Myofibril relaxation with mavacamten is modified by cMyBP-c.

Abstract

cMyBP-C regulates contractile function through interactions with both thin and thick filaments. Mutations in cMyBP-C are linked to hypertrophic cardiomyopathy (HCM) which is characterized by impaired relaxation. We previously showed that the HCM L348P mutation increased binding affinity of cMyBP-C for actin and significantly prolonged cardiac relaxation in transgenic mice. Here we used single myofibril mechanics and our SpyC “cut and paste” system to study relaxation at high resolution. We first measured relaxation kinetics following ablation of the N-terminal part of cMyBP-C (C0-C7) and its replacement with recombinant C0-C7 domains. We also applied 1 μM mavacamten (Mava), a myosin inhibitor, during relaxation to determine whether effects of Mava depend on cMyBP-C. Results showed that acute ablation of N-terminal C0-C7 of cMyBP-C had no effect on activation kinetics at saturating Ca2+, but slightly increased the fast exponential phase of relaxation.
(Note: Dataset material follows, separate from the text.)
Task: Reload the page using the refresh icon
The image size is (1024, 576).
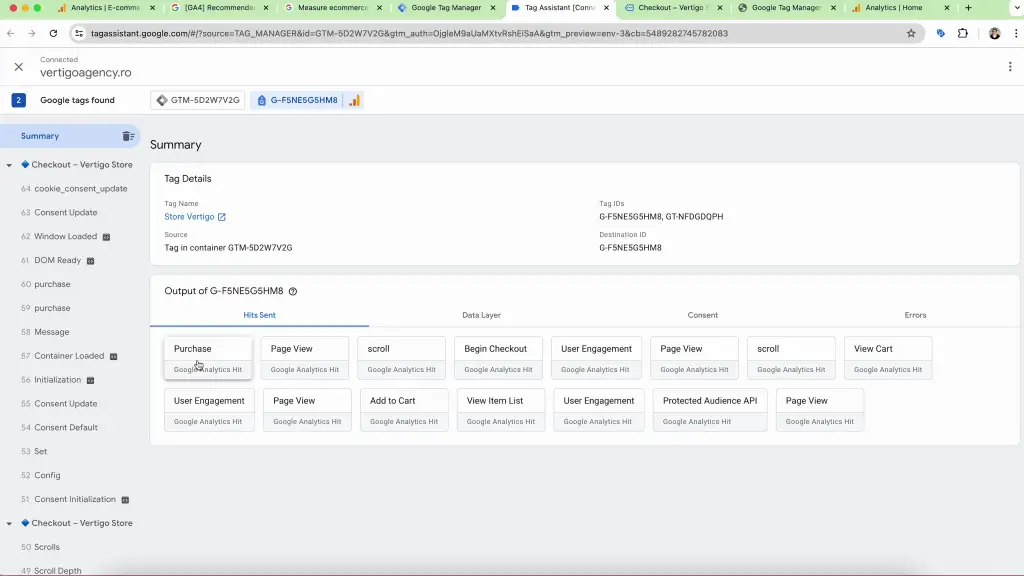Action: point(53,33)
In general, 1 μM Mava slowed the rate of force development and improved relaxation, in particular Mava accelerated the isometric linear phase of myofibril relaxation. Next, we measured effects of the L348P mutation as well as a shorter recombinant protein containing only the C0-C2 domains. Both proteins prolonged the time of isometric linear phase of relaxation. Relaxation in the presence of Mava reduced a new level of passive force relative to baseline in the absence of Mava and the magnitude of the reduction was greater in the presence of the L348P mutation. Interestingly, this effect was blunted in myofibrils in the absence of cMyBP-C or in the presence of C0-C2. We propose that effects of Mava depend on the presence of full-length cMyBP-C and HCM mutations may modulate these effects.